Why ? and Why this may not be conceived as a bug ?
We should accept one thing that is that lucene query language is like a language of
its own and it has its own syntax. So we should obey that . 
And I would say that it has a meaningful syntax. It is not weird.
why did I make the above statement ?
Let us see what happens in other  programming languages(say python or java or javascript or ruby) .
say a = ; ( a = 
is an error (unexpected End of input error)
similary 
 = 2;
is an error ... so
this is something that is common in all most languages and expected ..
why is this the most expected ?
the idea is 
1) if you assign something to nothing it is a bug. = 2
2) if you assign nothing to something it is a bug. a = 
 
Now lets comes to lucene context :
 = something ...
then comes the question "what should we search something against default field of something else?" this is meaningless . so it is  best choice made by lucene developers to have considered it as a bug and throw parseException.
something = 
what should we search for in field something ... we should not infer anything as value unless told explicitly , so here too it is  best choice made by lucene developers to have considered it as a bug and throw parseException. I personally like the decision made.

section 4:
==========
>>> This seems inconsistent. Given that it's pointless searching for an empty
>>> string (since it has no tokens), I'd expect both "search title:" & "title:
>>> search" to be parsed as "search" (or, given the default field I specified,
>>> "contents:search"), 
search title:  
is like as explained above . I like the present syntax as it is best for a syntax not to assume anything unless
said explicitly. like the cases
 = 2 
a = 
where we cannot assume either the field or the term. so it should be a parseException and that is what we get now.

"title: search" overrides the default field and searches in title field. this is as per design and this cannot do just "search" on default, which breaks the original design. pls refer  fields section in http://lucene.apache.org/core/5_2_0/queryparser/org/apache/lucene/queryparser/classic/package-summary.html#package_description. 

section 5:
===========
>>> and "title: contents: text" 
this seems meaningful at least to me. But I would not say it is right or wrong .. but it is about what we want
and what most people want and what seems meaningful.
if we want we can bring in a syntax again I would like to see other programing languages to see how a similar syntax is handled 
in java, python, javascript, ruby
a = b = c = 2
is allowed 
and what it does is assign a, b , c  the value of 2 .
so here too we can have syntax to make the text term be searched in fields title and contents . This is a choice which 
we can make if the present state is confusing.
I feel that as the person who reported this issue says , just ignoring something that user gave silently seems
unfair .This is just my point of view .
If the community takes a stand that this breaks syntax and we don't want this new syntax, at least we should throw exception .

section 6:
==========
>>> "title: text contents:" to
>>> parse as "text" ("contents:text") i.e. parts which have no term are ignored. At
>>> worst I'd expect them all to throw a ParseException rather than just the ones
>>> with the colon at the end of the string.
pls see my explanation above . this as per my reasoning need not be considered a bug.

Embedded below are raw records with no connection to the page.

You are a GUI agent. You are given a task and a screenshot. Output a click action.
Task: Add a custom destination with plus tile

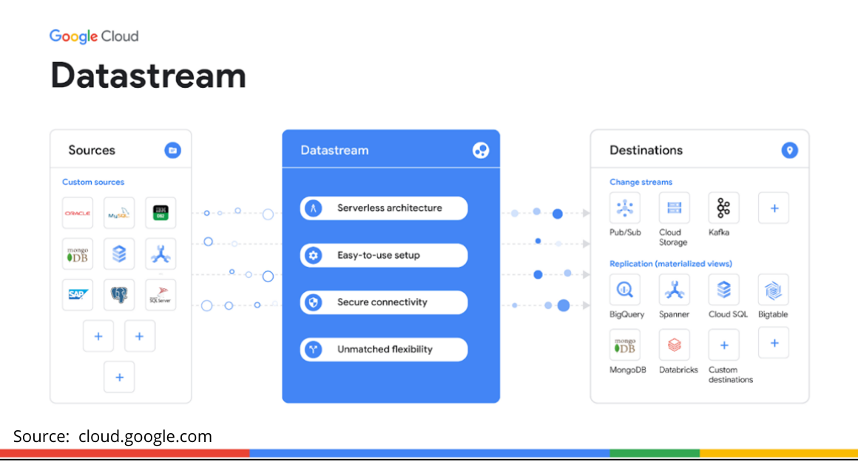pos(723,345)
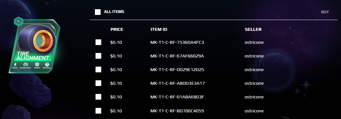Select checkbox for item MK-T1-C-RF-7536DA4FC3
This screenshot has height=119, width=341.
click(x=98, y=42)
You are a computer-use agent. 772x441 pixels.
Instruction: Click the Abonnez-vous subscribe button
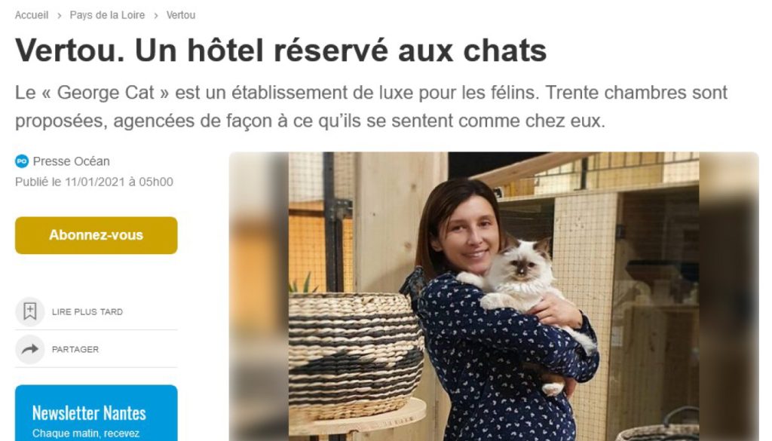click(x=96, y=235)
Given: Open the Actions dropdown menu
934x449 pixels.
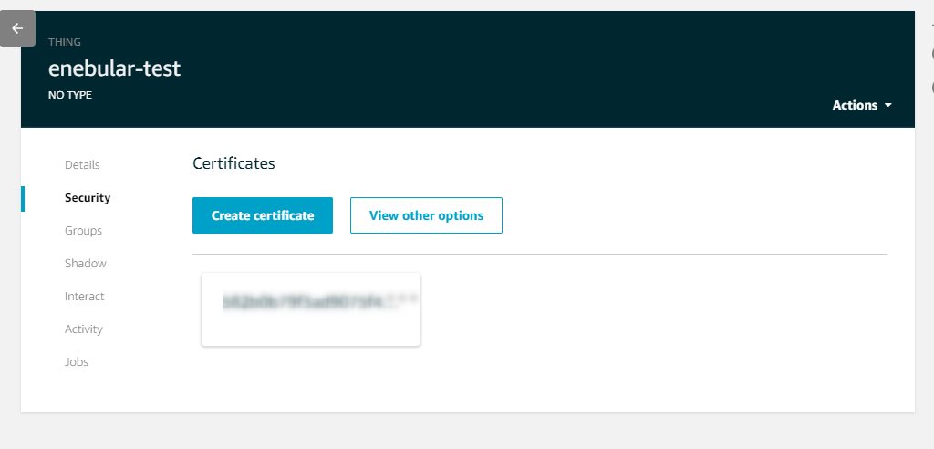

Note: I am taking other programming language syntax  just to see which design has stood the test of time .. so that I can infer that it is mostly expected from people and is less confusing. These programming languages have evolved over time, so we can take these 
syntax as reference and be considered as the most expected ones. I personally would like to go by the most famous
expectations. Please correct me if I am wrong.



section 7:
==========
Further discussion on section 5 :
lets see if the new syntax work in our lucene query language, and how it can work without ambiguity
a : b : hello world h: when
hello will be searched in fields with names a,b
world will be searched in default field
when will be searched in field with name h.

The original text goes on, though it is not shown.